(Pixel coordinate grounding data)
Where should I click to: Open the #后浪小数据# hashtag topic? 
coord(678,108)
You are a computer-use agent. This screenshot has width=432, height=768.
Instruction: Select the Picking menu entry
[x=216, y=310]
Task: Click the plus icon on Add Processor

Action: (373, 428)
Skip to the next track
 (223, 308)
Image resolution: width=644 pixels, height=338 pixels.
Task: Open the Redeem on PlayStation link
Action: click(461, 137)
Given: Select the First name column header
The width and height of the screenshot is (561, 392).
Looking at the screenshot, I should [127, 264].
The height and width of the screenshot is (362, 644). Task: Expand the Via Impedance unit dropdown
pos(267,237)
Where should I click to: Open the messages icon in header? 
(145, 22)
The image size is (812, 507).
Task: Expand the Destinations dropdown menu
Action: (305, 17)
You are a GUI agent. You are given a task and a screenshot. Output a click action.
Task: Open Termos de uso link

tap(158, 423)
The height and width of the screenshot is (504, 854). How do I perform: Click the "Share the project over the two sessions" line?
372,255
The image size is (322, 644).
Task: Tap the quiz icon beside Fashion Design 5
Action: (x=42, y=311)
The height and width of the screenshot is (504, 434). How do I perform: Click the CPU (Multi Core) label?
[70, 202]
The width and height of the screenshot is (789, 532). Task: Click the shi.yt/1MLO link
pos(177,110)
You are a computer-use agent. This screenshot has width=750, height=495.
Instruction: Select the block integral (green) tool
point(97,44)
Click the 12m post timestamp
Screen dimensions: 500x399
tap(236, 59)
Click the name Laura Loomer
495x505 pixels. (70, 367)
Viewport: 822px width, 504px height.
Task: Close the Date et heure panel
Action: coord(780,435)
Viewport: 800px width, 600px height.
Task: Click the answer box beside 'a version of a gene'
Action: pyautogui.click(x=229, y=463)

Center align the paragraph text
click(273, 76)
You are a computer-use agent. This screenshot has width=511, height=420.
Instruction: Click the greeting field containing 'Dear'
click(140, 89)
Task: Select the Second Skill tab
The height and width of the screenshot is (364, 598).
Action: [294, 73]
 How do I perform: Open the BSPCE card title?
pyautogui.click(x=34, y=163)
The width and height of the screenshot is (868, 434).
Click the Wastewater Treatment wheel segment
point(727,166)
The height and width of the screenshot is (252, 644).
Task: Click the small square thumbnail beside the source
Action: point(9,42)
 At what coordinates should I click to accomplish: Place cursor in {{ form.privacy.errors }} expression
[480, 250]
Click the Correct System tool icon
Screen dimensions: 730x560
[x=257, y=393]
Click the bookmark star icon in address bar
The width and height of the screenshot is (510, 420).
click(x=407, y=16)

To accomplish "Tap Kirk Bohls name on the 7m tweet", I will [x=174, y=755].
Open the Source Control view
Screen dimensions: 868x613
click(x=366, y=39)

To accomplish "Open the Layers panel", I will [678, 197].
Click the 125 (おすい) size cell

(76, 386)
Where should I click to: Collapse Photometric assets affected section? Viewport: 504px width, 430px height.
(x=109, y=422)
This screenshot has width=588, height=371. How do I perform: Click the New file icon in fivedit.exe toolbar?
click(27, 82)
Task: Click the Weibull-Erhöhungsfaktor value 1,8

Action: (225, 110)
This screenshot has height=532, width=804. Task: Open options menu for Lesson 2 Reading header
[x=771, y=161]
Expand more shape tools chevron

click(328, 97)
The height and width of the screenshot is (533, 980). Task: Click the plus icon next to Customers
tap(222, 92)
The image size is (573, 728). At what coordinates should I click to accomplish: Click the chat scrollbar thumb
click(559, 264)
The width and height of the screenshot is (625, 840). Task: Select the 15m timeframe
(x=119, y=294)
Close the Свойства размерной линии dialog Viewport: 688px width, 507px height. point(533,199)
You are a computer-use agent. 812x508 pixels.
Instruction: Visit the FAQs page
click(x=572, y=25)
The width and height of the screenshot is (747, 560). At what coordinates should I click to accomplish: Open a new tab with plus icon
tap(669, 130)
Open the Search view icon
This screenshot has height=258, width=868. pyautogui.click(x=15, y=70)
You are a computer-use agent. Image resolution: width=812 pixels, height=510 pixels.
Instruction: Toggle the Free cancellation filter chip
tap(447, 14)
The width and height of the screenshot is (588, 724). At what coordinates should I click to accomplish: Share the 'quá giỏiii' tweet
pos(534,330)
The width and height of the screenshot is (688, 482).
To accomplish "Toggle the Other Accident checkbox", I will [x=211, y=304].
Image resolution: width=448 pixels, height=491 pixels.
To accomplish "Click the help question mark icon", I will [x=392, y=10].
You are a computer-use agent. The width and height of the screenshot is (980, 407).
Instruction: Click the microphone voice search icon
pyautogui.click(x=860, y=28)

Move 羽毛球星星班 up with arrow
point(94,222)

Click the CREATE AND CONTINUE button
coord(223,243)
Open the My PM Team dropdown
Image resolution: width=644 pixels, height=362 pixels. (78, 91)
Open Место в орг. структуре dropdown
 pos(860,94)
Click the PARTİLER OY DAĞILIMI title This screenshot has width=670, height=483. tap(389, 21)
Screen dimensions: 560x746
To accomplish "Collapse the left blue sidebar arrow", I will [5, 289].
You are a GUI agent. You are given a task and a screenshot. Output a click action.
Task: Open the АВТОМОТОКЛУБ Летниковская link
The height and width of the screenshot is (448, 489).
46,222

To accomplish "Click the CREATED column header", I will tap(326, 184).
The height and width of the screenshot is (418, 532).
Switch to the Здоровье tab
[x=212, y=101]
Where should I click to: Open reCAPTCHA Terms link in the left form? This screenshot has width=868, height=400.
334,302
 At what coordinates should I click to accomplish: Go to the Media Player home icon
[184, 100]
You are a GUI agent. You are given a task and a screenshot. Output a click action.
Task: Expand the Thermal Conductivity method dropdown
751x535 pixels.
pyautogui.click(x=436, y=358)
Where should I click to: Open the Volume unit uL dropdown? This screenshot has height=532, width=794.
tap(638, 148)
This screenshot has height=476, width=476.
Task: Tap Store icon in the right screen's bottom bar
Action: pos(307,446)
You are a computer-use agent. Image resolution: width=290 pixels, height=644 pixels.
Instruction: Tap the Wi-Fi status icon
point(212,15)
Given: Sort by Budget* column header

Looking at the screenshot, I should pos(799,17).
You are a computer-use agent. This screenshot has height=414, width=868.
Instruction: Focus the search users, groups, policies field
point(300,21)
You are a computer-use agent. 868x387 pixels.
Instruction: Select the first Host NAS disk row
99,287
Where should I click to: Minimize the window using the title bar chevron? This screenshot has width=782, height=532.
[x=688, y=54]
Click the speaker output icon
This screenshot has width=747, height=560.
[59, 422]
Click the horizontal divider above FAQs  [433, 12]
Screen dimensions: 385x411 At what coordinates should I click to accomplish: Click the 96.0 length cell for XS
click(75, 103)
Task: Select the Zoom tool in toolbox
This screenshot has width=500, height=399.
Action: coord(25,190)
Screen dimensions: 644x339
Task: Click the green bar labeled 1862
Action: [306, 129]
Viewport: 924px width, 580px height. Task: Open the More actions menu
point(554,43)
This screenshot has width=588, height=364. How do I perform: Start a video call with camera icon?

→ Activity:
The entries above hold the needed span. Transcribe exactly the lines from the one with "The height and width of the screenshot is (533, 980)." to the one with "You are a computer-use agent. Image resolution: width=812", both included.

→ Output of the task:
The height and width of the screenshot is (533, 980). Task: Click the plus icon next to Customers
tap(222, 92)
The image size is (573, 728). At what coordinates should I click to accomplish: Click the chat scrollbar thumb
click(559, 264)
The width and height of the screenshot is (625, 840). Task: Select the 15m timeframe
(x=119, y=294)
Close the Свойства размерной линии dialog Viewport: 688px width, 507px height. point(533,199)
You are a computer-use agent. 812x508 pixels.
Instruction: Visit the FAQs page
click(x=572, y=25)
The width and height of the screenshot is (747, 560). At what coordinates should I click to accomplish: Open a new tab with plus icon
tap(669, 130)
Open the Search view icon
This screenshot has height=258, width=868. pyautogui.click(x=15, y=70)
You are a computer-use agent. Image resolution: width=812 pixels, height=510 pixels.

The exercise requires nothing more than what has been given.